One thing to note here is that the address needs to specify if we’re using Bitcoin’s testnet or mainnet (we will only be using testnet).

Let’s give this a whirl:

Cool. Now that we have our first Bitcoin “identity”, we can begin constructing transactions.

Creating and Broadcasting Bitcoin Transactions

We can now use Bitcoin testnet to send some funds to our newly created wallet.

To do this we are going to utilize something called a faucet, which is just a service that hooks into Bitcoin’s testnet. There are many of them out there. All you have to do is google “bitcoin testnet faucet” and hit one of the top couple links and enter the required info (amount and address).

We can see the results after doing that:

Free Money!?”, you ask?

Not quite. Unfortunately, the bitcoins on testnet aren’t worth anything.

Now, let’s view our wallet address on testnet to ensure we did, in fact, receive the bitcoin. To do that I looked up “bitcoin testnet explorer”, found blockstream.info/testnet, and entered our wallet address.

Okay there is a lot to unpack here.

So the first thing we notice is that our wallet does, in fact, exist. That’s a great start!

Next, we can see details about our wallet, including the total number of transactions, how much we’ve received, and how much remains unspent. On the bottom you can see our transaction id 353f52fb1332a3c313b175f79a0cf022d44cce85d4ea433a552b510f7bab2c8b, which should match up to one returned to us from the faucet.

As we will soon see, the transaction id is simply a hash256 of the encoded transaction, interpreted as little-endian.

If we click “Details” next to our Transaction ID, we get shown the below — which shows the inputs (left) and outputs (right) that our made up our transaction.

You may be wondering why there is 1 input and 2 outputs. This is because a Bitcoin transaction works differently than how we conventionally think of transactions.

In Bitcoin, each input actually points to the output of a previous transaction. This ensures you can’t spend any bitcoin without receiving some first.

This previous output needs to be unspent, and thus is called an Unspent Transaction Output — commonly referred to as a UTXO. The entire collective set of UTXO’s at any given time is called the UTXO set and is important because it represents all available bitcoins currently in circulation.
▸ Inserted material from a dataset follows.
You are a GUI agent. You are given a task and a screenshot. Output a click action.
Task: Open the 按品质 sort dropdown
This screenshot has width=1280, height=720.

What’s key to understand here is that before the value can be split up, a UTXO must be fully spent. This is why in our screenshot above, the input has a much higher amount (0.10557793 BTC) than what was actually sent to us (0.001 BTC).

This is also why there are two outputs. The second output (with our wallet address) shows the amount that was sent (0.001 BTC). The first output (with the address of the sender) shows 0.10457649 BTC. The sender here, with an address of tb1qwngfv3fe8lmxwfyhu2h9us4lkft8fj763lnsz2, is from the testnet faucet we used to send ourselves bitcoin.

So, to reiterate, the input is the UTXO equaling 0.10557793 BTC. Because a UTXO must be fully spent, the entire amount is used to produce two outputs. In this case, the second output is the amount being sent, or 0.001 BTC. The first output is the “change” being sent back to the sender, or 0.10457649 BTC. Together the outputs total 0.10557649 BTC.

What might not be obvious here is that the inputs don’t equal the outputs. This difference is called the “fee” and eventually goes to the Bitcoin miner who processes the block containing our transaction. Note here that a “block” is just a group/batch of transactions.

This whole process is like paying $20 for a $5 beer and receiving $12 back as change because we tipped the bartender $3.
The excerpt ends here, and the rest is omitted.